Morgan Stanley Healthcare
Does anyone have any insight on this group?
JPM is the undisputed leader in healthcare banking. Goldman isn't that strong in the space, from what I understand, nor are many of the other BB's. And then you have middle market firms like Jefferies, Cowen, Leerink that have good deal flow but don't have the BB brand name pulling for them.
Where does Morgan Stanley fit in - can anyone familiar with the group offer some insight? Thanks.
Above ranking being based on deal size skews it. You can be a print advisor on a Pfizer deal and be sitting at $100bn+ league table cred.
Total fee (including Lev Fin and Equity) would put JPM on top. But they have lost some footing over last couple of years compared to say 2014. GS probably equally strong in M&A and equity. GS does very well with public company sell sides. Among BBs BAML and Barclays come next. MS does some big deals but is smaller / less volume. CS lost most of their guys but still shows up now and then. UBS rarely but sometimes. DB/(RBC/WF) non factors.

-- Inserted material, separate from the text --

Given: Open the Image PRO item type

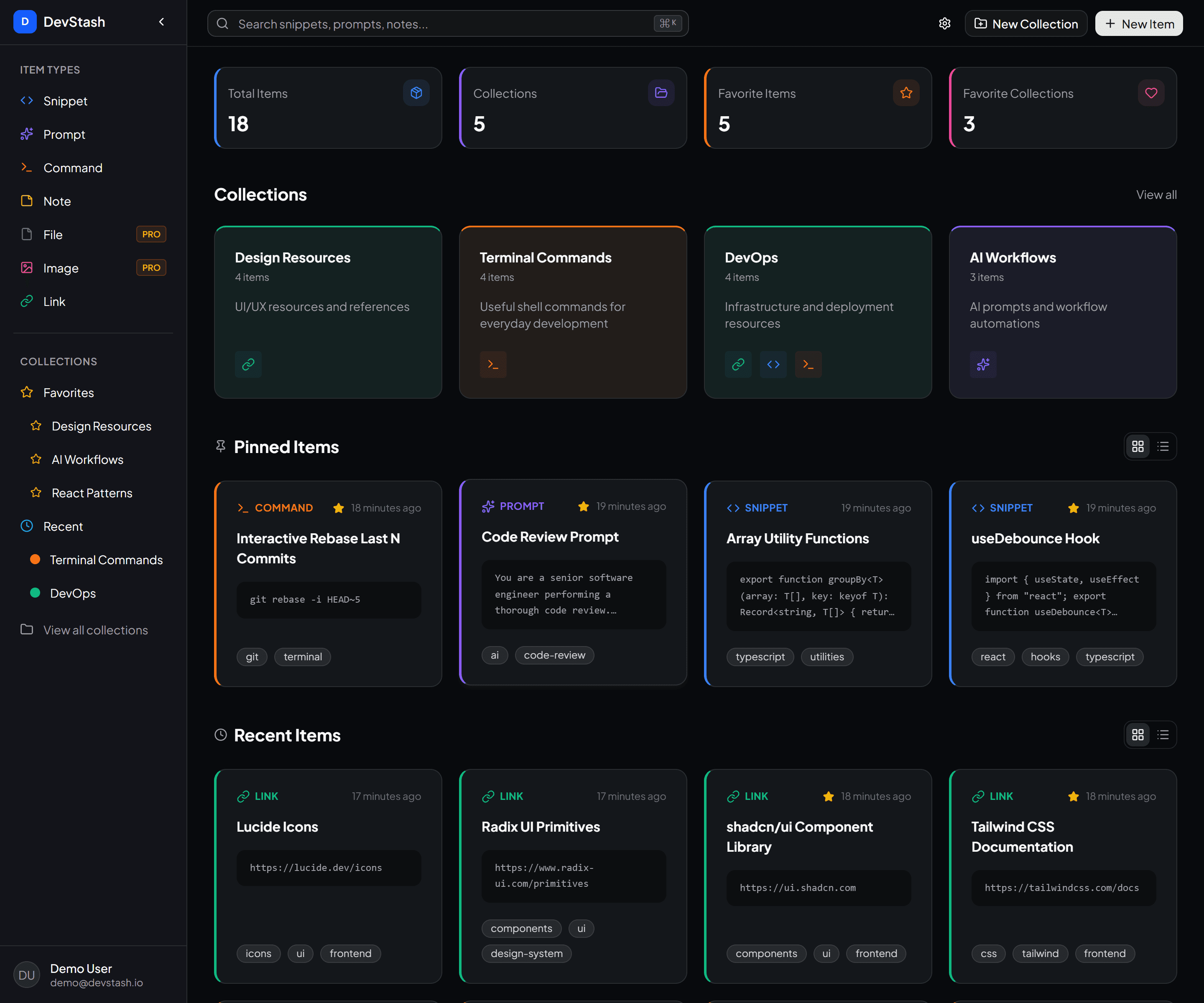Looking at the screenshot, I should [x=61, y=267].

Among boutiques Lazard and Centerview gets most. Centerview got some GS/CS people recently and also have ex-ML people. Evercore, Guggenheim probably after that. You’ll find all these guys do deals based on their sub vertical focus / power MDs.

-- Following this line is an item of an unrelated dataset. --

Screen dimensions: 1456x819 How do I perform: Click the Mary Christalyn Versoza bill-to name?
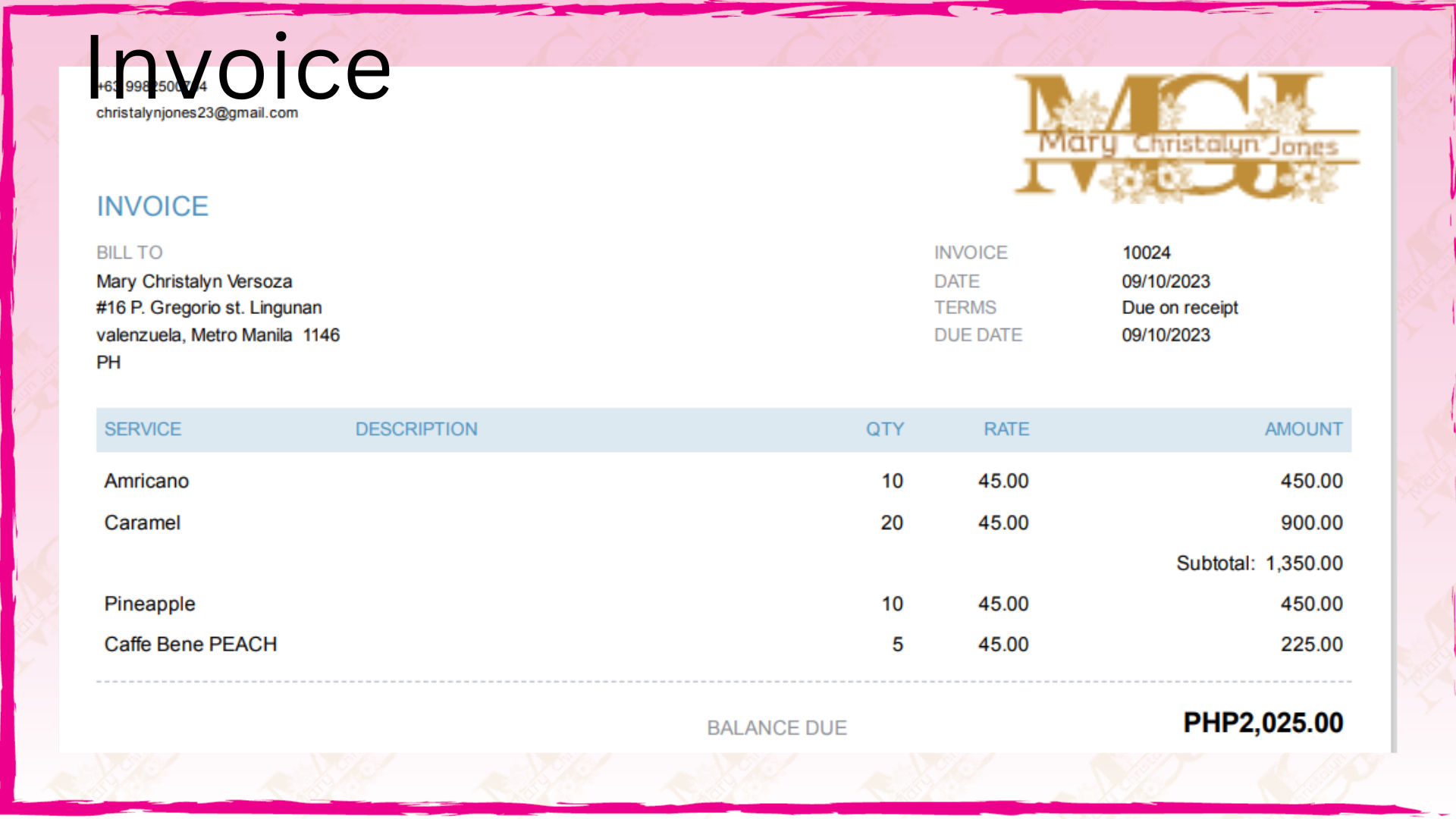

And if you want to pump out sponsor sell sides CIMs, can’t go wrong with Jefferies and Moelis. Would argue Jefferies does more deal than any of the above even. Harris Williams, William Blair, Houlihan Lokey does lot for the smaller sponsor sell sides.
Depends on how you cut the league table (a great analyst skill). Typical ways are - Announced deals total value (Allergan would count here) - Closed deals total value (won’t count) - Closed deals fees earned (won’t count)

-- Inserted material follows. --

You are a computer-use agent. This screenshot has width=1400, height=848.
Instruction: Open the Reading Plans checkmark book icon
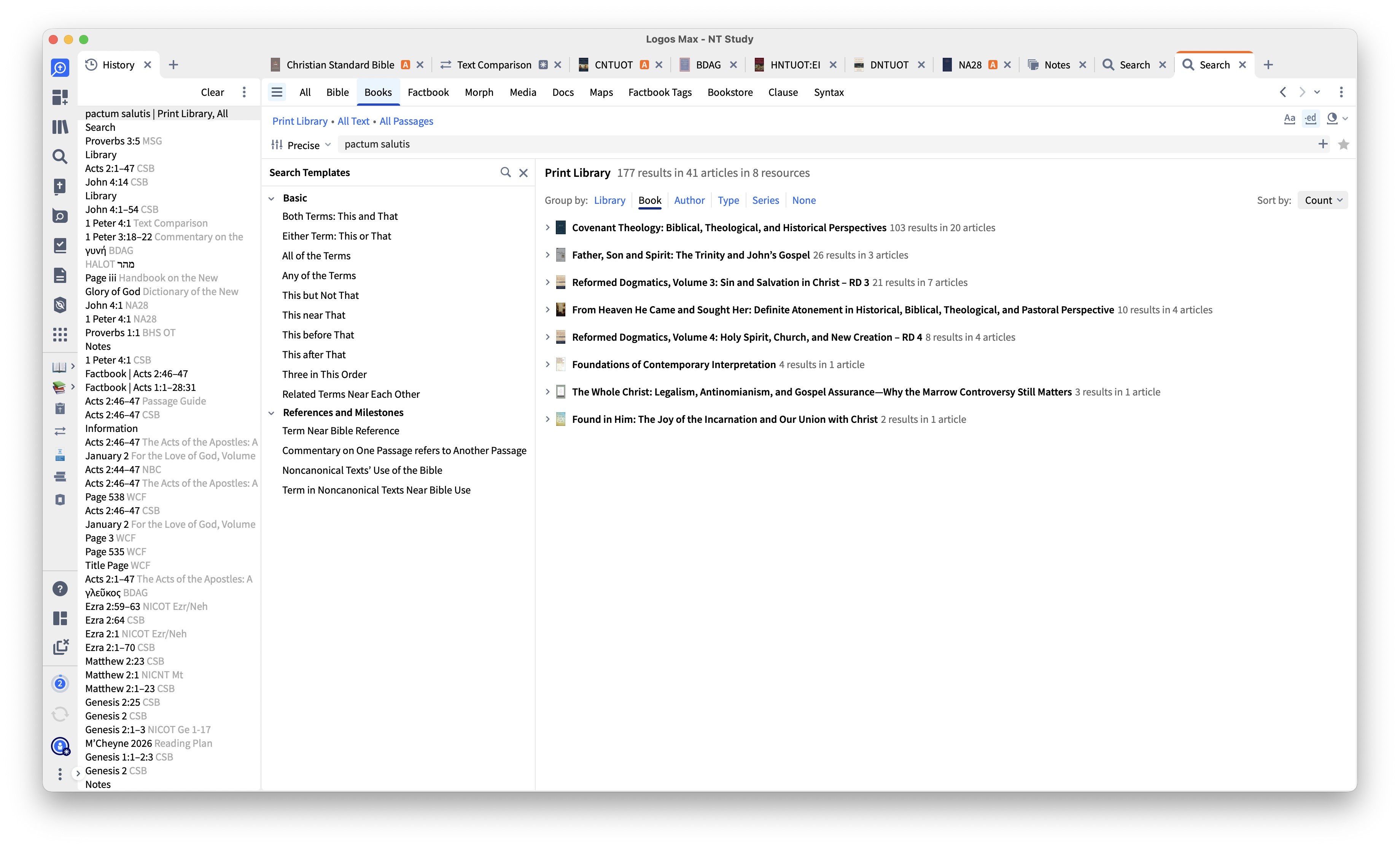[60, 245]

If you asked me 3rd one probably gives best picture since you actually got paid based on your level of involvement vs in first one you might get credit for providing financing. None of them are really accurate though given it’s self reported in many cases and lot of private transactions don’t show up (eg smaller PE deals). Then again, not really peoples fault that Allergan fell through but EOD no one gets paid. Similarly right now both Comcast and disney advisors are getting credited for Fox under #1, but only one will be winner. The only truly reported fees are in merger proxy for sell side advisors.
Then there is the massaging. Some would count fees, some deal size, some number of deals. Some would throw a filter in like deals above or below certain amount or excludes some industry or region or whatever time period.
That’s why any corporate presentation or bake off deck has the respective bank as #1 or #2 and league tables are a pretty useless way to judge strength.